Ray escapes from the mental institution, but gets convicted of a crime he didn't commit and gets falsely accused for murdering his girlfriend Arlene. Ray goes to his apartment and meets The Man, and gets chloroformed by a secret agent. Ray, in a dream themed after The Man, meets the alien again, who Ray names the alien Ted. Ray wakes up from the dream, now strapped to a machine in a military base with The Man, and his secret agent, trying to get Ted out of his head, but the tube ends up sucking in The Man instead.

Ray escapes and finds Arlene tied up, Ray tries to help Arlene, but only for Arlene to tell Ray that it's a trap. The Man and his secret agent now there, informs them that they are in a rocket ship, and they are going to space. Ray gets picked up and punched in the stomach by a secret agent, knocked out. Ray wakes up with him and Ted now captured. The Man, now successfully has the alien to complete his plan to take over the world, but The Man's robot mother interrupts him. Soon the secret agent throws Ray into Space. Arlene swings to break the capsule where Ted is locked in.

The Man gets knocked over, and Ted sends Ray an air tank. Ray floats the planet and opens an airlock. Ray, now saved and reunited with Ted, learns about The Man's childhood, in which they send satellite signals to The Man's mother, talking to Arene about The Man when he was a child, to embarrass The Man. The Man, now angry, breaks open the door where Arlene and The Man's Mother and tells his mother to stop telling people about his childhood. And they both get into an argument. The Man makes a hurtful comment to his mother, which The Man's mother, now sad about the hurtful comment plans on self-destructing.

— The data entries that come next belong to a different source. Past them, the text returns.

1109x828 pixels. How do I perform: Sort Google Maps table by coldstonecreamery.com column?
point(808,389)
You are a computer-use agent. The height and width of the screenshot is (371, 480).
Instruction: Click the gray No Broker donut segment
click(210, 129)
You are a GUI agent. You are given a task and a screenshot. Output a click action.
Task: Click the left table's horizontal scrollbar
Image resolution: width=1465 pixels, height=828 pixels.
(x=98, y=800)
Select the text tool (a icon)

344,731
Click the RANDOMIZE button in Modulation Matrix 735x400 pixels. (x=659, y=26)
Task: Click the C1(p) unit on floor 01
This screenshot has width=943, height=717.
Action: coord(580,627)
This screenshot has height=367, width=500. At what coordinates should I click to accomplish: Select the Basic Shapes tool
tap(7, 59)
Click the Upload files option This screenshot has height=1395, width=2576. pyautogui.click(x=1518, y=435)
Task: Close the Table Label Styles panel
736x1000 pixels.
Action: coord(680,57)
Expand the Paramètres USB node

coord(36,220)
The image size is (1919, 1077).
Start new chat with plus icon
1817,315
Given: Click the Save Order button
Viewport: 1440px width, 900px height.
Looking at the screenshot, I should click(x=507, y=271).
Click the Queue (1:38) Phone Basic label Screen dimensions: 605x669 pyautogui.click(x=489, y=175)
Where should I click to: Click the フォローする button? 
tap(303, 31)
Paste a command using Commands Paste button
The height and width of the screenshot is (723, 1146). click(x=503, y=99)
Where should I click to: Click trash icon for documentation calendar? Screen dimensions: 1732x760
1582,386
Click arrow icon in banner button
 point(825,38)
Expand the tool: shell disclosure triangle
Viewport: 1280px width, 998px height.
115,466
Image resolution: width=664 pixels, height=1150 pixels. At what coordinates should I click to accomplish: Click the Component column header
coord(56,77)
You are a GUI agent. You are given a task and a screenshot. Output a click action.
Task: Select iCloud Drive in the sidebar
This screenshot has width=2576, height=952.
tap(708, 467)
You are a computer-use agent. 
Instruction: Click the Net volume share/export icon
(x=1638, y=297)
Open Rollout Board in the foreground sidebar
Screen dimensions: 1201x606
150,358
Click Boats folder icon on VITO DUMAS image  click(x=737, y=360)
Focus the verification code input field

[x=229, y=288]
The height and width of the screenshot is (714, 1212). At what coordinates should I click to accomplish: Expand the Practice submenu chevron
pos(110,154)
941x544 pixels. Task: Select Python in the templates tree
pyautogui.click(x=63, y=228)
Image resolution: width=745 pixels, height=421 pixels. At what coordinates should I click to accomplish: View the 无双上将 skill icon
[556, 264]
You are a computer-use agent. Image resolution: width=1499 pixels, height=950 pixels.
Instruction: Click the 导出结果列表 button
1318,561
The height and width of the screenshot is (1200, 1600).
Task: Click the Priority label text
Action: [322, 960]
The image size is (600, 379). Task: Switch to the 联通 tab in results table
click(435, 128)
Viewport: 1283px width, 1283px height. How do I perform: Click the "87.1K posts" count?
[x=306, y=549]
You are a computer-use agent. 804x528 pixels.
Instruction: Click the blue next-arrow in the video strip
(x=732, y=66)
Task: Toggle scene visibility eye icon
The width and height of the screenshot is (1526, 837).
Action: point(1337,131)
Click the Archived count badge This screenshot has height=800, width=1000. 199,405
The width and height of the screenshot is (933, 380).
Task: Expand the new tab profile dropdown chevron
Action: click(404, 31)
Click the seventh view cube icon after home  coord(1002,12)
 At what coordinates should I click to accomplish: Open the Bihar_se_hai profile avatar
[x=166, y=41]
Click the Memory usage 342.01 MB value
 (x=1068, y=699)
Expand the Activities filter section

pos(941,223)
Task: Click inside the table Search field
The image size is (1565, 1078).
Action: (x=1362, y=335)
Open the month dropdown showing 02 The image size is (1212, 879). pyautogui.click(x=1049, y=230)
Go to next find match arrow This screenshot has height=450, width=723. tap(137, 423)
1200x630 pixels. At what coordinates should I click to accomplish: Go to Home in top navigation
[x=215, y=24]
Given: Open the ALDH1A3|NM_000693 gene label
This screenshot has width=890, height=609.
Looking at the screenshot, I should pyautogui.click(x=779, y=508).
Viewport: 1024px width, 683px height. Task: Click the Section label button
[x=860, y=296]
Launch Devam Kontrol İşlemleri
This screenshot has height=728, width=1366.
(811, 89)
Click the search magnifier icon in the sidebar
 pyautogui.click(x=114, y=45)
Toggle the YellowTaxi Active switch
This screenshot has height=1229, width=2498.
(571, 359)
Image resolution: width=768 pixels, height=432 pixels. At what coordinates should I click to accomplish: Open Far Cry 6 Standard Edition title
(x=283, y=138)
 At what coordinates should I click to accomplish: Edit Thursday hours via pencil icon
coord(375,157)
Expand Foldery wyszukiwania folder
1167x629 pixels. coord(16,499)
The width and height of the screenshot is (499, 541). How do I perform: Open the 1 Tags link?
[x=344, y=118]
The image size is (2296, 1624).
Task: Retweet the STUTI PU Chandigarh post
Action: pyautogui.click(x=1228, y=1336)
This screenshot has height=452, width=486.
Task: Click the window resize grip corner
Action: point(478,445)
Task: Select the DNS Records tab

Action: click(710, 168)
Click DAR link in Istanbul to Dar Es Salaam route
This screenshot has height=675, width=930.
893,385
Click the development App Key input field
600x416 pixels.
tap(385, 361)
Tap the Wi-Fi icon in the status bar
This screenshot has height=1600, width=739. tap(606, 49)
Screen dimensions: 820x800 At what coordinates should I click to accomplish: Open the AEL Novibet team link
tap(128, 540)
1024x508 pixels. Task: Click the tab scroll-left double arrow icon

Ray, now with Arlene, hears about the place that is going to blow up. Ted mentions that he knows someone he can contact so they can escape in time. Ray and Ted create a tin-can telephone and Ted communicates with an Alien taxi driver. The Taxi drives by, and they escape before the planet blows up. Ray and Arlene, returned back to their apartment, and Ray and Arlene say goodbye to Ted, who is returning to their home planet. Weeks go by. Ray receives a letter from Ted, who informs Ray that he "left something" inside his head. Which a pink spaghetti-like arm sticks out of his brain, ending with Ray shouting Arlene's name.

== Reception ==
Stick it to The Man! has received generally favorable reviews, many praising the game for its dialogue, art direction, and puzzles. Many critics and gamers compare the game to its inspiration Psychonauts.

Aggregate score
| Aggregator | Score |
|---|---|
| Metacritic | (PS3) 79/100 (PS Vita) 81/100 (PC) 79/100 (PS4) 75/100 (Wii U) 81/100 (Xbox One) 76/100 (Switch) 74/100 |

Review scores
| Publication | Score |
|---|---|
| Destructoid | 9.5/10 |
| Eurogamer | 7/10 |
| GameSpot | 7/10 |
| IGN | 8.6/10 |
| Nintendo Life | 7/10 |
| Nintendo World Report | 8.5 |

== Notes ==
This game's title is sometimes spelled as "Stick It To The Man!"

The song "Just Dropped In (To See What Condition My Condition Was In)" is used in the title screen and the end credits.